Question

A horizontal spring with spring constant 130 N/m is compressed 17 cm and used to launch a 2.8 kg box across a frictionless, horizontal surface. After the box travels some distance, the surface becomes rough. The coefficient of kinetic friction of the box on the surface is 0.15. Use work and energy to find how far the box slidesacross the rough surface before stopping.

Answer 1

Explanation:

The given data is as follows.

        k = 130 N/m,       $\Delta x$ = 17 cm = 0.17 m   (as 1 m = 100 cm)

     mass (m) = 2.8 kg

When the spring is compressed then energy stored in it is as follows.

             Energy = $\frac{1}{2}kx^{2}$

Now, spring energy gets converted into kinetic energy when the box is launched.

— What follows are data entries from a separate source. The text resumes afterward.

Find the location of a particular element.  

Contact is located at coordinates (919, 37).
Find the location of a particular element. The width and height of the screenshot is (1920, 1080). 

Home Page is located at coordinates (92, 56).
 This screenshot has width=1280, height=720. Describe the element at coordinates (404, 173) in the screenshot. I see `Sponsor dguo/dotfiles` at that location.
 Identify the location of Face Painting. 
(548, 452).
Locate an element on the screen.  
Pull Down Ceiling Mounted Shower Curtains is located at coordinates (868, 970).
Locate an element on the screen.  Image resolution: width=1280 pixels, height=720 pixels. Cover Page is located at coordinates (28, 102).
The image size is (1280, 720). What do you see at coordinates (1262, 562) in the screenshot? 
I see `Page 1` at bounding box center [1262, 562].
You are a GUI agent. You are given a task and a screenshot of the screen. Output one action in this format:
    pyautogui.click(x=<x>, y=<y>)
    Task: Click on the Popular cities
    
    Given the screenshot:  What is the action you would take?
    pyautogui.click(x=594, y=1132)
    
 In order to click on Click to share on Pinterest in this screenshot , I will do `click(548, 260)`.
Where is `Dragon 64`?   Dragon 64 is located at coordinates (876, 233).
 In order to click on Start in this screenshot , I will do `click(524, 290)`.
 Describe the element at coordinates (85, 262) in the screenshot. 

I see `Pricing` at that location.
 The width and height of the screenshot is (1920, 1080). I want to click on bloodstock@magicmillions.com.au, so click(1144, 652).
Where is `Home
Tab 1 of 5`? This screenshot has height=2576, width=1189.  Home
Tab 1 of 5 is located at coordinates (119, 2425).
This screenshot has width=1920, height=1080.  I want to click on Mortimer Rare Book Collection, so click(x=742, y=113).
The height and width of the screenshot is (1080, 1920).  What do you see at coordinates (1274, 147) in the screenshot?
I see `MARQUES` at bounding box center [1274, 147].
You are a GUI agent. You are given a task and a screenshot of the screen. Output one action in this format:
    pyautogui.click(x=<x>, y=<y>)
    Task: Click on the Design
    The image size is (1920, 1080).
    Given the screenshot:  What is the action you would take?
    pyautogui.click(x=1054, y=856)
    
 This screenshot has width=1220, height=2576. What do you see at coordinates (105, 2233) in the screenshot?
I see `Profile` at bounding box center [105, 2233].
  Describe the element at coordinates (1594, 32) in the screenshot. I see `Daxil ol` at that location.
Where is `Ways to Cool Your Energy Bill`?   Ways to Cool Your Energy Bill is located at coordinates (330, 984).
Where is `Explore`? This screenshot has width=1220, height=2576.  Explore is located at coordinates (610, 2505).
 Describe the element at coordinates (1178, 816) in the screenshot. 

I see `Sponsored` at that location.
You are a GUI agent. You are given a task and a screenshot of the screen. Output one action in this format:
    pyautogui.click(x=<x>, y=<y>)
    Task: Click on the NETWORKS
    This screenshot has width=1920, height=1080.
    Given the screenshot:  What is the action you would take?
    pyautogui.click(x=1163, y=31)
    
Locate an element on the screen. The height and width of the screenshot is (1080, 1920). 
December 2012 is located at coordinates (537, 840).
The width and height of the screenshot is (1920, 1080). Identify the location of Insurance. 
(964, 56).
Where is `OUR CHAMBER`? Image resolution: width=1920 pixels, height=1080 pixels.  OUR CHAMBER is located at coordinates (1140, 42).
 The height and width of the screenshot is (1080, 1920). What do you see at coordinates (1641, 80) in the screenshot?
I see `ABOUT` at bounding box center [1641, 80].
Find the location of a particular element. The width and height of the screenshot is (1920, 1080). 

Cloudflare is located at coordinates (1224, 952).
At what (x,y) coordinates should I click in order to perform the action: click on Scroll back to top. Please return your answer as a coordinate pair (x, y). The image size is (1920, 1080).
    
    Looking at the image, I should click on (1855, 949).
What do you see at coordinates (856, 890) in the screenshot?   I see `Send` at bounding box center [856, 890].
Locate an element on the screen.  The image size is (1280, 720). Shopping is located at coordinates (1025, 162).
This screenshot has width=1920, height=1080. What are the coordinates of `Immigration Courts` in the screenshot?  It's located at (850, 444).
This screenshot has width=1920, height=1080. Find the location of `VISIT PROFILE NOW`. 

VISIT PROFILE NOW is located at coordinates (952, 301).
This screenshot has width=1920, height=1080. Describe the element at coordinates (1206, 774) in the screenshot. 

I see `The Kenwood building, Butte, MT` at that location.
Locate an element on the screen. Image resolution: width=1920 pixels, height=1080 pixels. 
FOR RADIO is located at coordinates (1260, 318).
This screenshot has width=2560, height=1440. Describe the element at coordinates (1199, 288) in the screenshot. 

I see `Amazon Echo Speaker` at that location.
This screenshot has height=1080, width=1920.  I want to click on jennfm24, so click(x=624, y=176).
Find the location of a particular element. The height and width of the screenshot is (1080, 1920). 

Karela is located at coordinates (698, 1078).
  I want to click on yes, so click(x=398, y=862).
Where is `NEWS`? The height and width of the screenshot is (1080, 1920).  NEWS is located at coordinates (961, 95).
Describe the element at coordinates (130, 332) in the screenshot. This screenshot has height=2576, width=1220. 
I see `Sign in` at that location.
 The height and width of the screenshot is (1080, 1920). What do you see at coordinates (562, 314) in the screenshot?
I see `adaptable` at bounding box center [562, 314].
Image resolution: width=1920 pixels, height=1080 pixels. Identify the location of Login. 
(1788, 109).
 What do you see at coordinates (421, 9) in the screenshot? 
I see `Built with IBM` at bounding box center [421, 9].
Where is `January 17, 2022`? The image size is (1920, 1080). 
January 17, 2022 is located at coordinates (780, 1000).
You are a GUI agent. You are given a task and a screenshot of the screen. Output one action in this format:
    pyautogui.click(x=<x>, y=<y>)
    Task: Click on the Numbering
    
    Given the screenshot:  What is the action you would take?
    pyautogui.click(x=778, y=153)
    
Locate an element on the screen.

So,    $\frac{1}{2}kx^{2}$ = $\frac{1}{2}mv^{2}$

   $\frac{1}{2} \times 130 \times (0.17)^{2}$ = $\frac{1}{2} \times 2.8 \times v^{2}$

          $v^{2} = \frac{3.757}{2.8}$

                     = 1.34

                v = 1.15 m/sec

Now,

           Frictional force = $\mu \times mg$

                                    = $0.15 \times 2.8 \times 9.8$

                                    = 4.116 N

Also,  Kinetic energy = work done by friction

           $\frac{1}{2}mv^{2} = F_{f} \times d$

           $\frac{1}{2} \times 2.8 \times (1.15)^{2} = 4.116 \times d$

             1.8515 = $4.116 \times d$

                 d = 0.449 m

Thus, we can conclude that the box slides 0.449 m across the rough surface before stopping.